(Selected text Opens)

Indian Journal of Medical Ethics

COMMENTS

Innovation – not crossing the red line

Shivapraksasha K

DOI: https://doi.org/10.20529/IJME.2013.036


Abstract

Continuous innovations mark progress in the craft of surgery. Throughout history, successes and failures in innovations have raised ethical issues. In this article, I discuss the subject based on my experience as a paediatric cardiac surgeon. I conclude that discussion with peers, openness to criticism, and being mindful of the patient’s well-being must be considered while innovating, and these aspects of the ‘medical arts’ must be discussed and inculcated during medical education.

Innovations are an integral part of science and the field of medicine is no exception. Additionally, the field of surgery — and more so paediatric cardiac surgery — has its unique set of challenges. Paediatric cardiac surgery represents, perhaps, the toughest of the surgical specialties given that it deals with babies. The young age of the speciality itself (roughly four decades), the ever increasing dependence on advanced technology, the fact that the lives of children are involved, and the ambiguity in ethical standards make our profession particularly challenging.

The field of paediatric cardiac surgery is replete with examples of innovation, as well as of courage and sensitivity, born out of deep caring for the “blue baby”. Many of these innovations, dating back to the late 1930s, started off as failures or aborted attempts associated with much morbidity and mortality. The failed attempt by Streider at ligation of a patent ductus arteriosus and the reportedly “surreptitious” successful operation of the same type the very next year by Gross when his chief was away on vacation (1) drive this point home.

(Selected text Closes)
(Source material Opens)

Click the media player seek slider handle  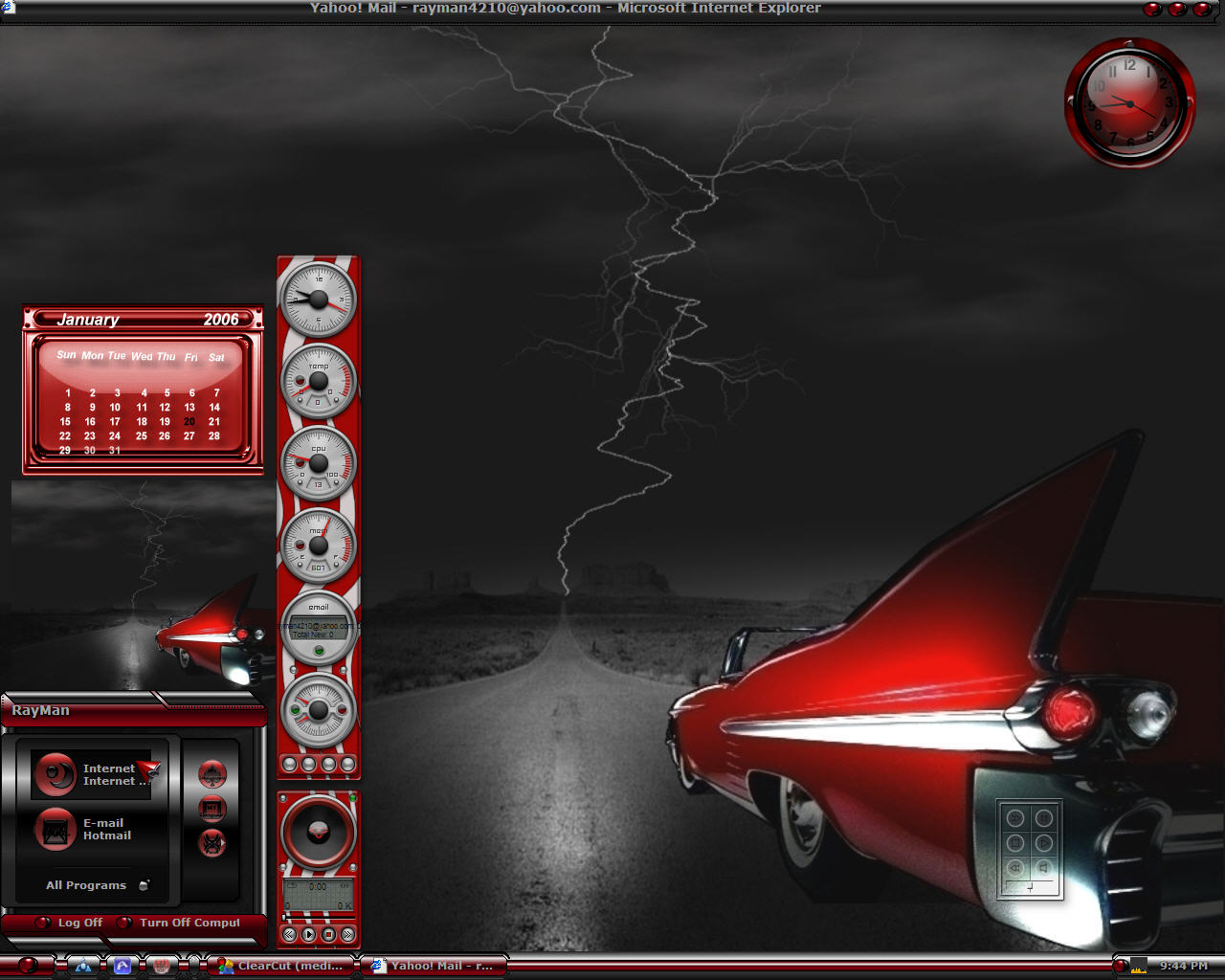(284, 917)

(Source material Closes)

* _What you will do_: Reproduce the part of the surgical innovation article above from "Continuous innovations mark" to "during medical education.".

* _Exercise response_:
Continuous innovations mark progress in the craft of surgery. Throughout history, successes and failures in innovations have raised ethical issues. In this article, I discuss the subject based on my experience as a paediatric cardiac surgeon. I conclude that discussion with peers, openness to criticism, and being mindful of the patient’s well-being must be considered while innovating, and these aspects of the ‘medical arts’ must be discussed and inculcated during medical education.